Modulation of reactivity and conformation within the T-quaternary state of human hemoglobin: the combined use of mutagenesis and sol-gel encapsulation

A range of conformationally distinct functional states within the T quaternary state of hemoglobin are accessed and probed using a combination of mutagenesis and sol-gel encapsulation that greatly slow or eliminate the T --> R transition. Visible and UV resonance Raman spectroscopy are used to probe the proximal strain at the heme and the status of the alpha(1)beta(2) interface, respectively, whereas CO geminate and bimolecular recombination traces in conjunction with MEM (maximum entropy method) analysis of kinetic populations are used to identify functionally distinct T-state populations. The mutants used in this study are Hb(Nbeta102A) and the alpha99-alpha99 cross-linked derivative of Hb(Wbeta37E).
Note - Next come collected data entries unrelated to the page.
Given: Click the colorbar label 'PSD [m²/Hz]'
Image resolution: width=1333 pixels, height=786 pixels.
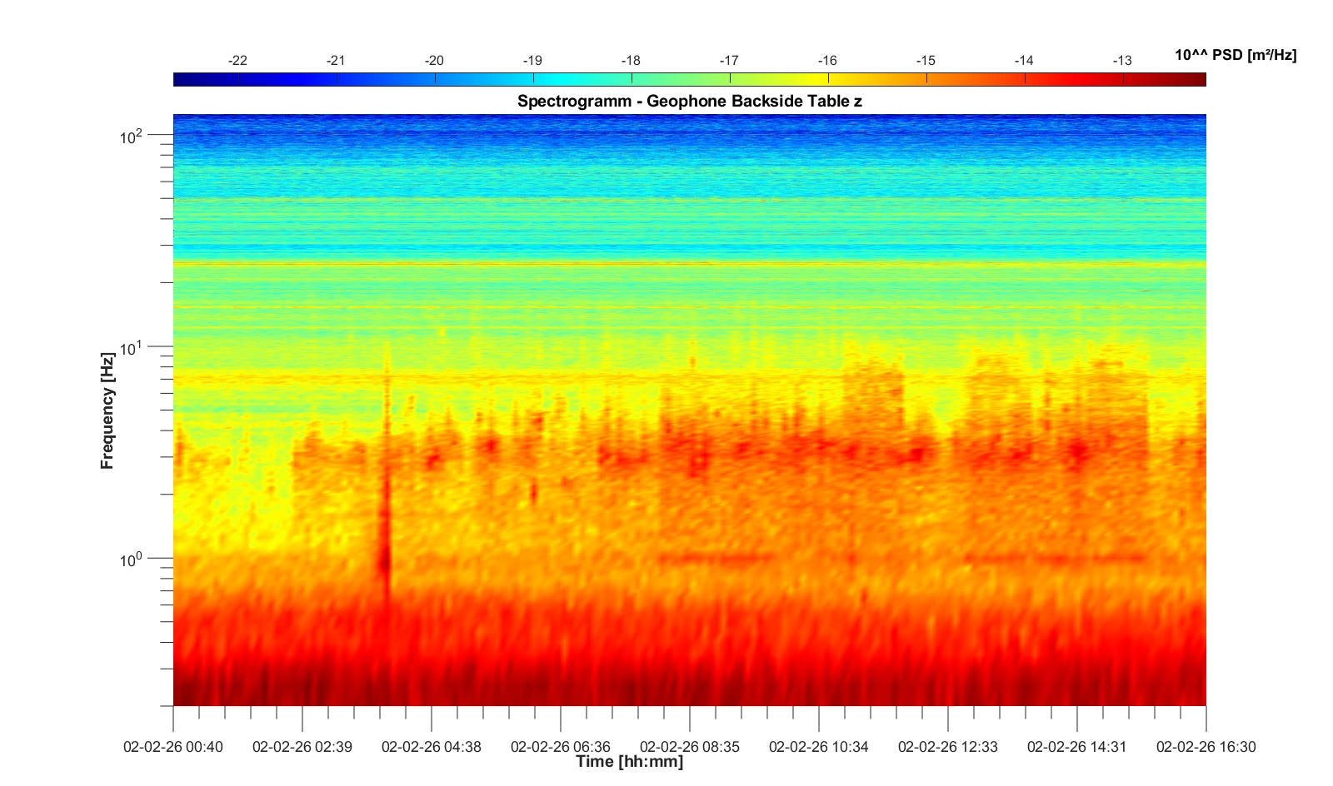Looking at the screenshot, I should [1236, 56].

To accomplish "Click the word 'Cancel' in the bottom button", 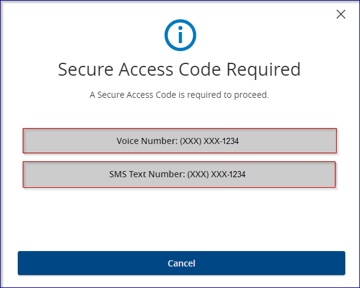I will pyautogui.click(x=181, y=263).
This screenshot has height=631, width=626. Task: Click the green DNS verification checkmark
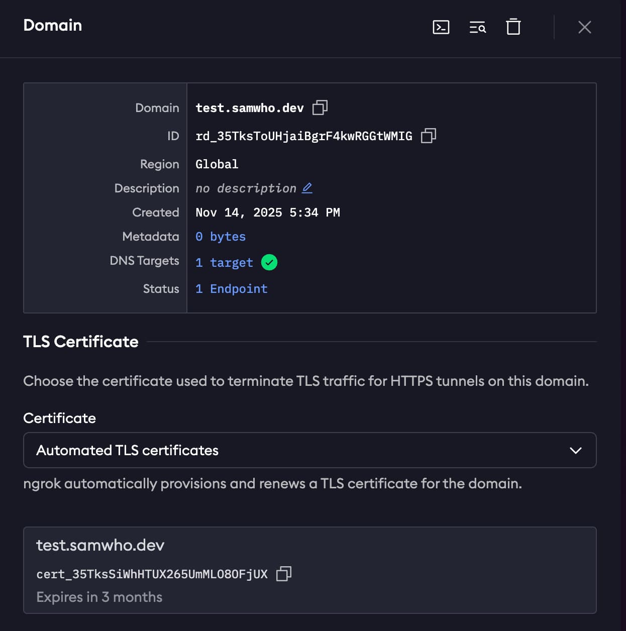pyautogui.click(x=269, y=262)
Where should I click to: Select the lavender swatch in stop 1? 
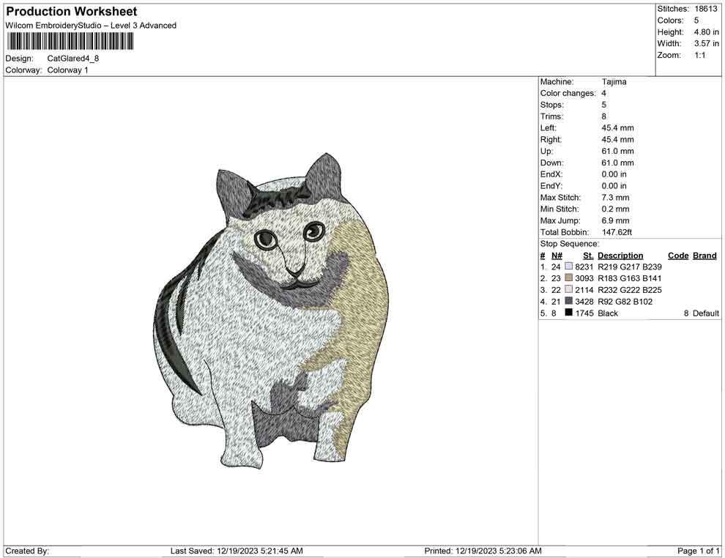click(x=568, y=267)
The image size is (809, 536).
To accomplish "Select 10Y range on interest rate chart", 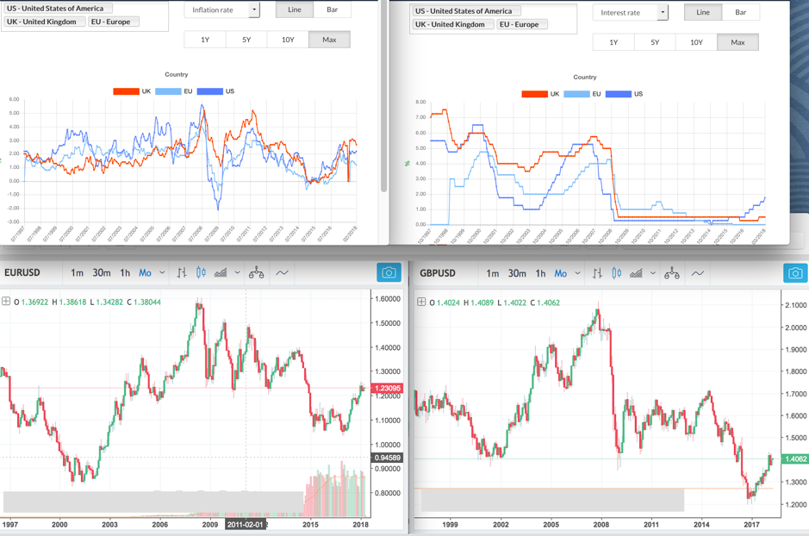I will tap(696, 42).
The former mutant, which binds oxygen noncooperatively with very low affinity, is used to access low-affinity ligated T-state conformations, whereas the latter mutant is used to access the high-affinity end of the distribution of T-state conformations. A pattern emerges within the T state in which ligand reactivity increases as both the proximal strain and the alpha(1)beta(2) interface interactions are progressively lessened after ligand binding to the deoxy T-state species. The ligation and effector-dependent interplay between the heme environment and the stability of the Trp beta37 cluster in the hinge region of the alpha(1)beta(2) interface appears to determine the distribution of the ligated T-state species generated upon ligand binding. A qualitative model is presented, suggesting that different T quaternary structures modulate the stability of different alphabeta dimer conformations within the tetramer.